DIRECTIONS |
Swap "green" for "blue" in everything from the line containing "Screen dimensions: 1151x1013" down to the line containing "Action: (570, 877)", keeping the rest the same. Write out only those lines, and leave out the pictures.

THE INPUT |
^^^^^^^^^^^^^^^^
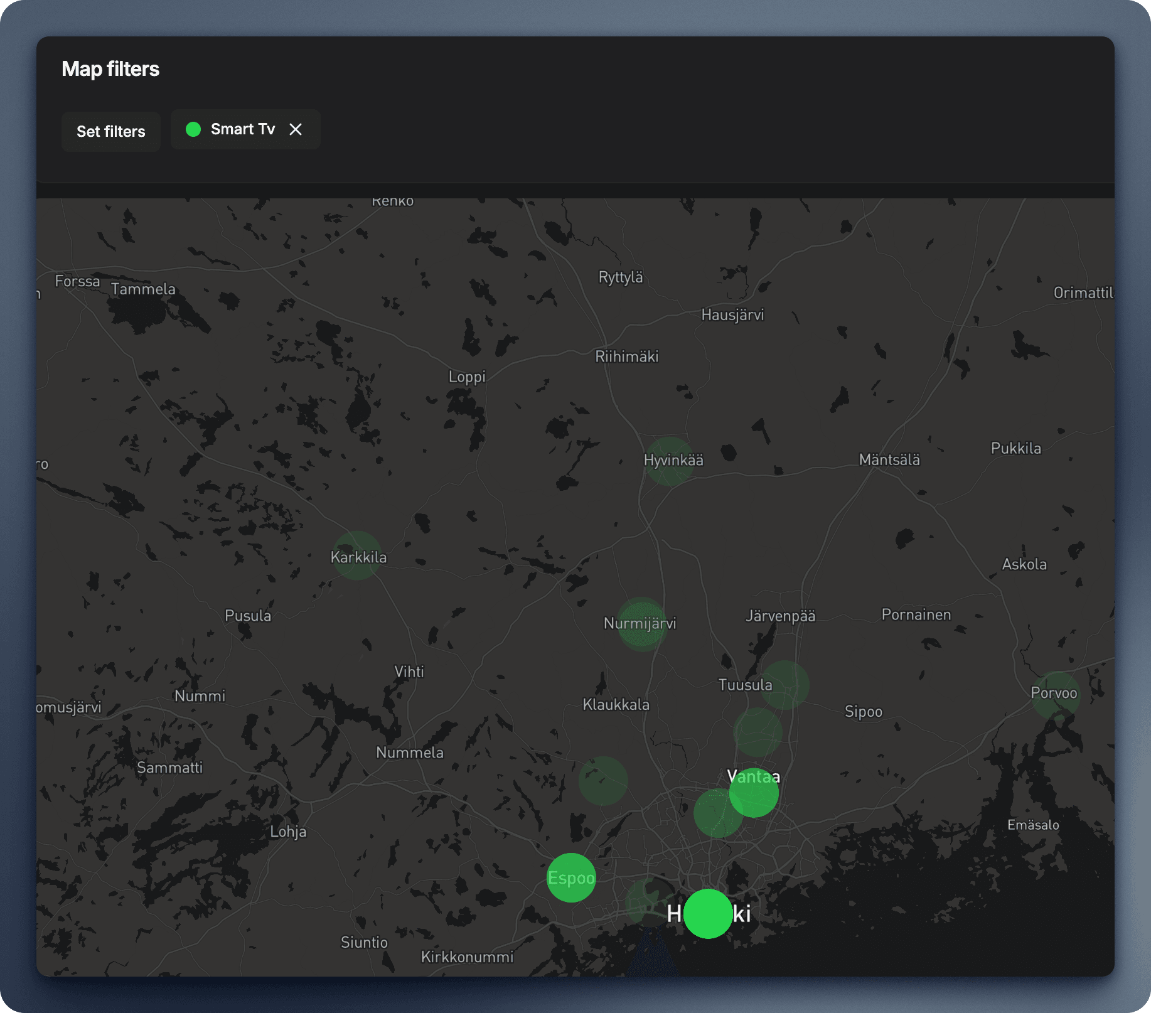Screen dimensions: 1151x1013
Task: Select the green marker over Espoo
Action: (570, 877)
^^^^^^^^^^^^^^^^
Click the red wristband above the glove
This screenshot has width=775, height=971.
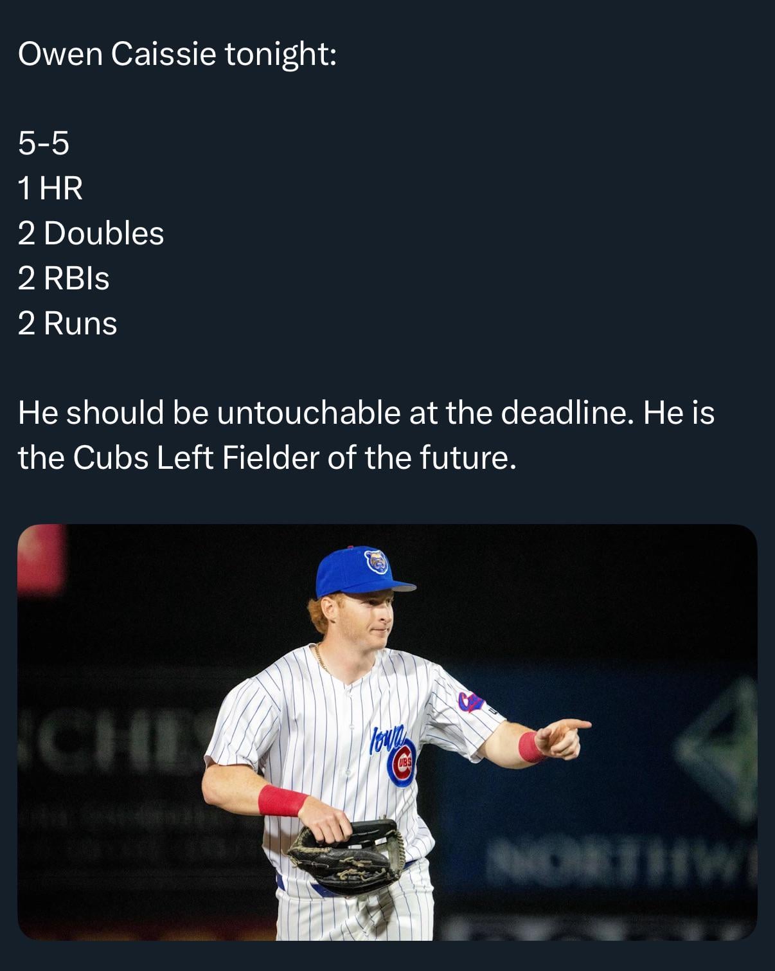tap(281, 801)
^^^^^^^^^^^^^^^^
OUTPUT BELOW |
Screen dimensions: 1151x1013
Task: Select the blue marker over Espoo
Action: (570, 877)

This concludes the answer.